Why Data Storage Hygiene Matters

Most businesses focus on what data they collect, but few ask what happens to it afterwards. Data that outlives its purpose doesn’t just waste storage. It adds to your breach exposure and makes compliance significantly harder.

Data storage hygiene is the discipline of keeping your data estate clean, current, and purposeful. It means knowing what you hold, why you hold it, and when to let it go.

DPC’s 5 Steps To Data Hygiene

  • Discover: Map your data across all systems, including cloud, on-premise, endpoints, and third-party platforms.
  • Classify: Categorise data by sensitivity, purpose, and regulatory classification.
  • Assess: Identify ROT data (Redundant, Obsolete, and Trivial) and quantify the risk it carries.
  • Remediate: Apply retention policies and decommission data that no longer serves a legitimate purpose.
  • Monitor: Establish ongoing hygiene processes so data doesn’t accumulate again unchecked.

Token Usage And AI Readiness

AI tools process everything you feed them as tokens, and every duplicate file, stale record, or forgotten backup you connect to an AI system costs you twice: more tokens to process, and more sensitive data exposed to a system you don’t fully control.

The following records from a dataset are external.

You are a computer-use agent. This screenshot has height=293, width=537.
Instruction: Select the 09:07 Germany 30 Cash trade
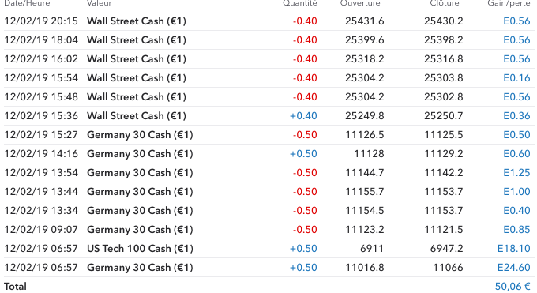pyautogui.click(x=269, y=230)
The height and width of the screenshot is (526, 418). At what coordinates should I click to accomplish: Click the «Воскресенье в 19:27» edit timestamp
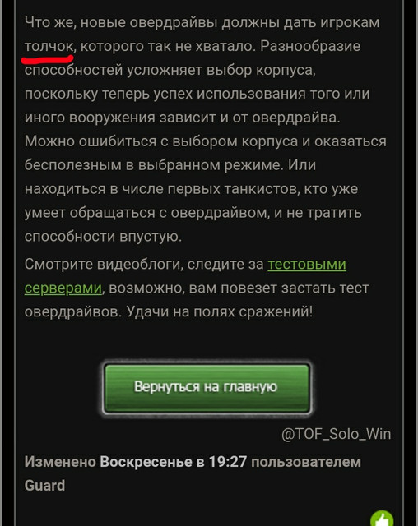point(174,462)
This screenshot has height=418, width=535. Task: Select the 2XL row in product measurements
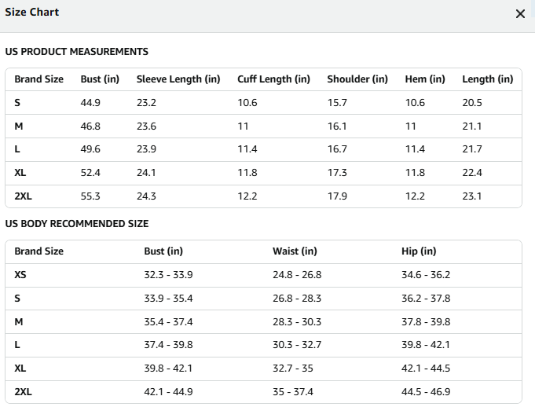click(x=263, y=196)
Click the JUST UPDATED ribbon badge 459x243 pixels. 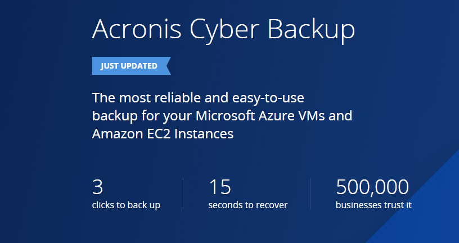pos(129,66)
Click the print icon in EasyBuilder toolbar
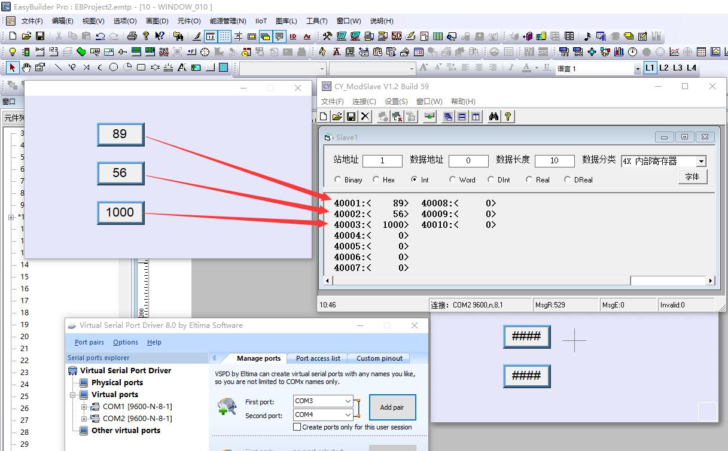Screen dimensions: 728x451 [132, 36]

Businesses that connect AI tools to a messy data estate often don’t realise how much unnecessary and sensitive information they’re pushing into those tools until something goes wrong. Clean data isn’t just a compliance requirement anymore. It’s what makes AI adoption safe, fast, and affordable.

Good hygiene is also the foundation of AI readiness. If you don’t know what data you hold or where it lives, you can’t make an informed decision about what an AI tool should be allowed to see. Discovery and classification, the first two steps above, are exactly where an AI Readiness Assessment starts.

Conclusion

Data hygiene isn’t a one-off project. It’s an ongoing discipline. Organisations that practise it consistently find that compliance becomes easier, breaches become less severe when they occur, and storage costs drop substantially.

If you don’t know what data you hold, you can’t protect it. Start with discovery, and the rest follows.